The tour guides are sweet, kind, accomplished (many have double majors, double minors), and excellent at what they do. They are abuzz with history. They tell charming anecdotes, which reflect well on the school. They walk backwards. They are able to withstand awkward silences, and also hear the timid questioner amid the cacophony of multiple criss- crossing tours. They have so much energy and so many interesting things to share, multiple ideas blurt out in breathless paragraphs. I swore I heard one guide say, "On my last break I volunteered in "UgandaBoysHouseofDetentionNew Zealand" but then snapped out of my reverie to realize, no that was what she did last year, not this last break. But still, I thought, it sounded like a lot.

I tried hard to focus on school information but I just wanted to hug the tour guides to see if they were okay. I wanted to ask: who bought your LL Bean boots for you, you or your parents? Do you have enough money? Why did you dye your hair orange? Do you ever stop doing things? Do you talk like this at home?

Observation Two: Thoughts on the American chain hotel complimentary continental breakfast.

First, we saw many people wear their pajamas to breakfast buffets. I'm not talking Uggs and cotton boxer lounge wear with sports appliqué; I'm talking pajamas. Two ladies sashayed down to the buffet table in purple and Mediterranean blue satin pajamas and slippers, without a robe.

Now for the food critique. The buffet had the usual: cereal, bagels, bread, fruit, juice, and... the unusual: Make It Yourself Belgian waffles! The waffle batter was poured into 10 neatly lined up plastic cups (which I thought was egg nog). Pajama clad hotel guests lined up around the buffet table waiting their turn to make Belgian waffles, watching the guest in front of them get the hang of the waffle iron. As the college kids say, "awkward"!

Coffee is served in styrofoam cups only Thumbelina would call grande. The coffee is so weak -- for what I'm used to -- that I got a migraine from caffeine withdrawal. Cereal is also served in Thumbelina sized styrofoam bowls with mini-spoons. Three mini-spoonfuls and you are headed back to the free buffet for more food. Even scrambled eggs keel over the mini-forks as the prongs are too limp to hold them.

Observation Three. Touring nudges you closer to the heart-wrenching separation to be.


By the end of the fours days, I had my fill of driving and watching ESPN's endless discussion of Carmelo Anthony, while dodging the pillow fights and wrestling matches of my boys in the hotel rooms. Still, I was happy to be near them.

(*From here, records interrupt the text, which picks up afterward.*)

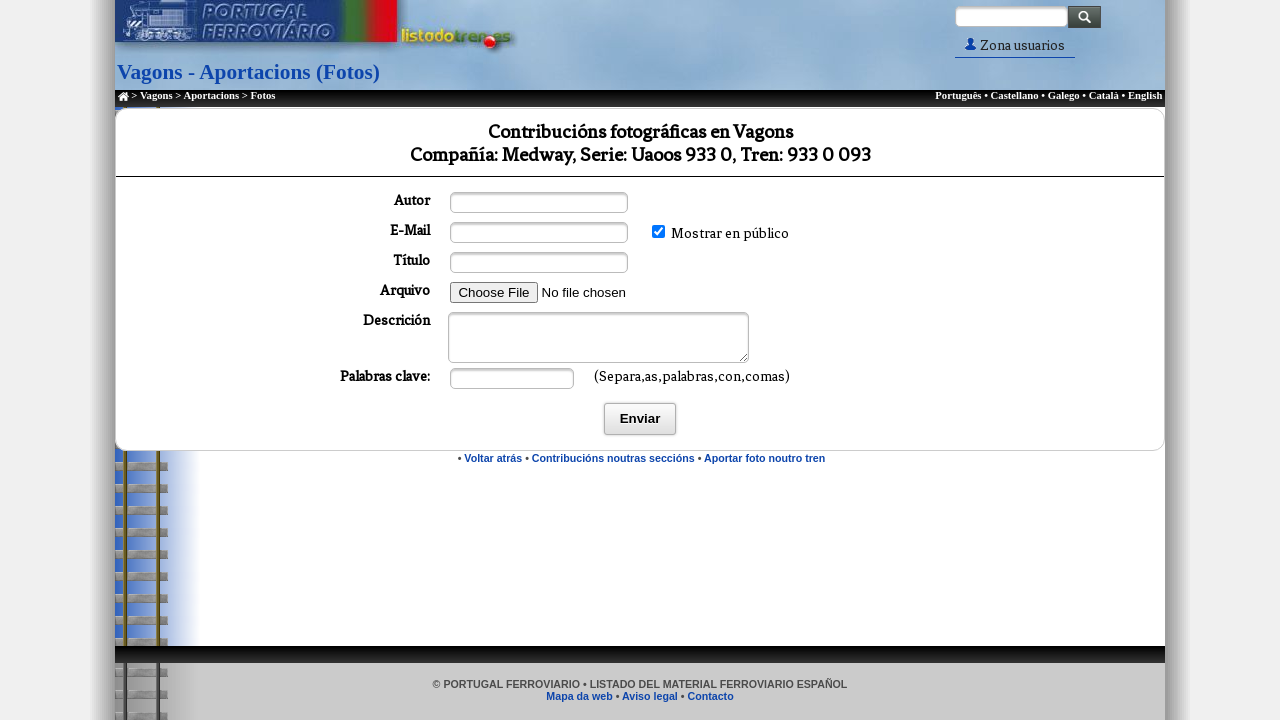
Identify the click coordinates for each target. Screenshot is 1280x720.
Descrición (396, 320)
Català (1104, 95)
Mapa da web (579, 696)
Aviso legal (650, 696)
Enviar (640, 418)
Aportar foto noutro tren (764, 458)
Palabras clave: (385, 376)
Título (411, 260)
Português (958, 95)
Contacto (710, 696)
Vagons (156, 95)
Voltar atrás (493, 458)
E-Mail (410, 230)
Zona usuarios (1015, 45)
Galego (1064, 95)
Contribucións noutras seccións (613, 458)
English (1145, 95)
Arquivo (405, 290)
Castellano (1015, 95)
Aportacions (211, 95)
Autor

As parents, our job is to nudge our children forward, even though we never want to be without them. I remember moments when Jack (the Junior) ventured from us and did well. I remember the first time he walked from his room to our living room as a toddler; making it all the way to the couch without falling. I remember him winning his first chess tournament match in an unfamiliar grade school auditorium. I remember the first ride on his bike without training wheels -- steady and true.

This trip was overwhelming in part because it bespeaks this inevitable separation he will have from all of us, from me, his father, his brothers, his friends, his teammates, even his neighborhood.

Ever determined to put one foot in front of the other, however, I resolve to focus again on our connection, not the inevitable separation. I wonder how close he can live to the on-campus post office -- a stop included on all college tours. He may have to leave us, but he's always going to get my cookies from home.